Dan Sullivan, Alaska’s commissioner of natural resources, pitched his state’s efforts to push ahead on two projects that could deliver LNG — one in massive volumes and the other in smaller volumes. Sullivan reiterated the Alaska advantages he recited at last year’s conference: A short shipping route to Asia that isn’t infested with pirates or other perils; proved and developed gas reserves at Prudhoe Bay; a 43-year track-record of reliable deliveries from the now-shuttered LNG plant at Nikiski; and isolation from the politics of Lower 48 LNG exports.

Other pitches were made for British Columbia, Mozambique and Vladivostok, Russia.

And some relatively neutral voices weighed in on the LNG buyer-seller dispute.

“There isn’t an Asian premium,” said Steve Hill, vice president of global LNG and oil marketing for BG Group. North America and Europe are releasing unneeded LNG to Asia and South America. This is holding down the LNG price outside of Asia and South America, accounting for the price gap that Asia buyers cite, Hill said.

U.K.-based BG Group is a newer breed of player in the global LNG business. It’s a so-called portfolio player. It buys LNG from many sellers. It sells LNG to many buyers. Most of its contracts do not dictate which plant will supply the gas or which buyer will get it. BP is developing a similar portfolio play in LNG, as are other companies.
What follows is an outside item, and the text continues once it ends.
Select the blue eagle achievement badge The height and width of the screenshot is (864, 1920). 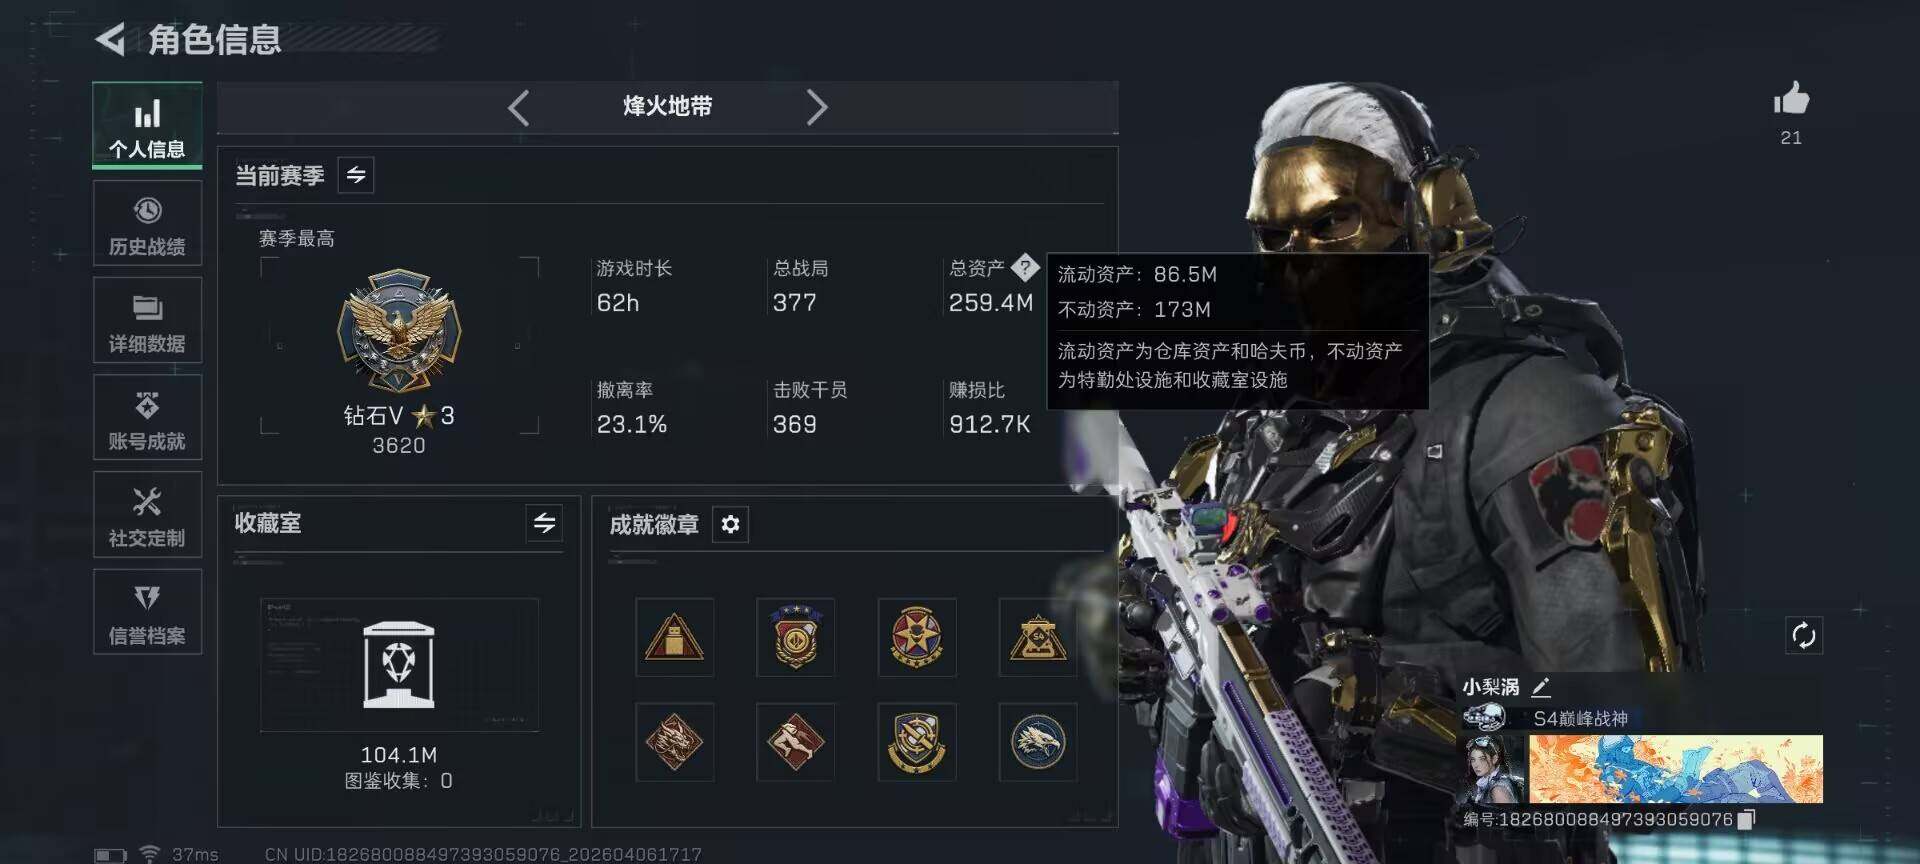1037,742
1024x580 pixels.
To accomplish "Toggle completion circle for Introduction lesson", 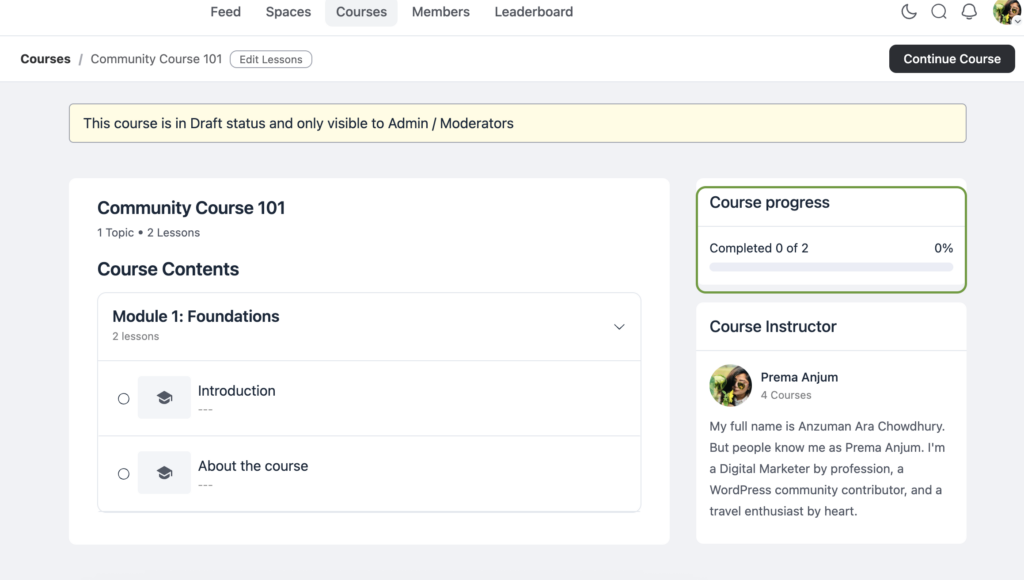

Hill said BG has looked at all the demand-supply forecasts and sees a consensus: The world will need 150 million tons a year more LNG (about 20 bcf a day) by 2025 than is under construction. Demand could be even greater than that if supply could keep up, he said.

The worst situation that could happen to the industry would be projects stalling around the world while developers wait to see how much LNG gets exported from the United States and Canada, Hill said.

R.A. Walker, chairman, president and CEO of Anadarko Petroleum, said his company hopes to decide next year to build an LNG export project to monetize its new discoveries offshore Mozambique. He said his company and others are finding so much gas there that Mozambique could become the world’s No. 3 LNG exporter in the next decade — behind Australia and Qatar.

So, what does he think, will a move away from oil-linked pricing toward the Henry Hub or other gas index hurt Mozambique’s chances?

“I’m agnostic. We don’t have oil-linked contracts now,” Walker said.

“We want a price that gives an attractive rate of return for the risks we took,” he added. That “formula” will be a win-win for buyers and sellers. “We’re not looking for a windfall.”